The likely surge of anti-immigration governors will also accompany a similar shift rightward in Congress, with Republicans are all but certain to take over the House. Reps. Lamar Smith (R-Texas) and Steve King (R-Iowa)—both well-known immigration hawks—are expected to assume key leadership positions on the House Judiciary Committee, which has jurisdiction over immigration issues. Just the same, congressional Republicans have already made it clear that their priority will be to obstruct legislation, not pass it. And states will be under increasing pressure to act on the issue. “The governors are the ones who can make the biggest difference on their own,” says Beck.

Despite the legal challenges facing Arizona’s law, some state governments and municipalities have shown no signs of holding back. In Nebraska, for example, Republican Gov. Dave Heineman put an immigration at the heart of both his 2006 campaign and his reelection bid this year, promising that one of his first priorities during his next term will be to make it easier for police to arrest illegal immigrants. And across the country, the next big immigration showdown is likely to form around a Supreme Court case challenging a separate Arizona law that requires all employers to verify the citizenship status of their employees or face sanctions. If the court upholds the law, conservative states could leap to legislate such verification—and anti-immigration governors could have a huge role in that battle.

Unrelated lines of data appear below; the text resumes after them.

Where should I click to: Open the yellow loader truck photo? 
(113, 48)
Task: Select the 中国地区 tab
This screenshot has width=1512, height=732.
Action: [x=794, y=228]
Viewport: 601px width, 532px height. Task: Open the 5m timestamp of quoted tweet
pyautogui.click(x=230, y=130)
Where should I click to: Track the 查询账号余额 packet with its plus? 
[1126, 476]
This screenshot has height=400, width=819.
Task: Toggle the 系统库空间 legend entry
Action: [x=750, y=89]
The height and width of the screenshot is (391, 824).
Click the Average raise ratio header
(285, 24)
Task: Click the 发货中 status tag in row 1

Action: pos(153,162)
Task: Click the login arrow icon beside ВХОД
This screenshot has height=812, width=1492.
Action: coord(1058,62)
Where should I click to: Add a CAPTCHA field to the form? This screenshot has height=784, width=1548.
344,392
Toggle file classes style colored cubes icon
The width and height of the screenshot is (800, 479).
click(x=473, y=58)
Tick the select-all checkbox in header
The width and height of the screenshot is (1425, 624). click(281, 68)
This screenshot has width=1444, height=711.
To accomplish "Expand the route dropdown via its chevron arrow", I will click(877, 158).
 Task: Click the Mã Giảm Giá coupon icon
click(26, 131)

To be sure, some of the inflammatory anti-immigration rhetoric that’s surfaced this election cycle has been purely political in nature, meant to whip up a populist fervor rther than lay the groundwork for future action. But candidates like Deal and Martinez, who’ve long committed themselves to tougher immigration laws—and who’ve placed the issue at the heart of their campaigns—are likely to try and fulfill their campaign promises. “We won’t know that until they start governing, but given that [these candidates] are saying the sorts of things they’ve been saying, you’ll expect them to follow up,” says Barreto. “And the Right is going to hold them to it.”